Eight students received C’s after Mr. Hopkins initially assigned them D’s or F’s. Two enjoyed larger increases; one went from a D to an A-minus, while another was changed from an F to an A-minus.
Word of the changes apparently became common knowledge among the students. “I found out today that [redacted] received a grade change i [sic] want to know when my grade will be changed to a C+ are [sic] better,” one student wrote to Mr. Hopkins by e-mail.
“This is a suprise [sic] to me,” Mr. Hopkins wrote back. “You should contact the provost’s office in that they have now taken oversite [sic] of this matter.”

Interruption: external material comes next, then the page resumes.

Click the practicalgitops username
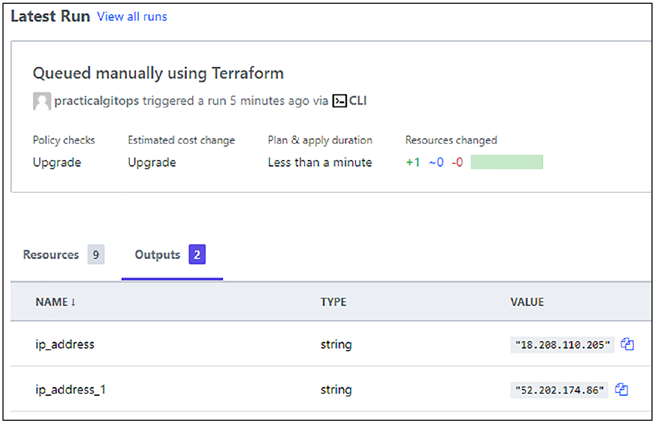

The student who sent the e-mail later had his grade changed from a D-plus to a C, said Mr. Hopkins’s lawyer, Joe C. Hopkins, who is also the professor’s father. The grade changes served a retaliatory purpose in that they undermined the professor’s authority, he said.
A Larger Discrimination Complaint
Mr. Hopkins’s accusations of grade manipulation are part of a larger complaint he filed last month with the U.S. Equal Employment Opportunity Commission. He alleges in the complaint that he was dismissed without due process and discriminated against on the basis of his sex and evangelical faith. His dismissal followed an informal prayer meeting he held where, he says, “a book was shared that opposed homosexual-Christian lifestyles.”
Some students in Mr. Hopkins’s three classes—on the letters of the Apostle Paul, on the Dead Sea Scrolls, and on the Book of Revelation—had their grades allegedly improved even though they had failed to submit key assignments or to demonstrate graduate-level research or analytical skills, according to the professor.
One student was allowed to pass despite an initial grade of 28 percent on papers and assignments for the term.
Awarding such students passing grades is “an affront to the field of Dead Sea Scrolls scholarship and an embarrassment,” the professor said in an e-mail.
Such alterations appear to defy both accepted practice and the center’s policy. The center’s faculty handbook reserves to professors the tasks of grading papers, marking examinations, and assigning grades.
The American Association of University Professors adopted a statement in 1998 affirming that faculty members should be the sole judges of their students’ grades. “Under no circumstances should administrative officers on their own authority substitute their judgment for that of the faculty concerning the assignment of a grade,” the statement reads.
Mr. Hopkins’s students complained to administrators that he was unresponsive to their requests to change their grades, according to records he provided. In those records, he disputes their characterization, saying that he had met with one student to discuss the student’s grade four times and had arranged meetings with two others who never showed up.
Beyond the professor’s accusations, the center faces broader criticisms. Its accreditor, the Southern Association of Colleges and Schools, put the center on warning in December 2011 for failing to meet several standards related to institutional effectiveness in such areas as its education programs, staffing, and finances.
The center anticipates resolving its compliance issues before its next review, according to a statement by Ronald E. Peters, the center’s president, that is posted on its Web site.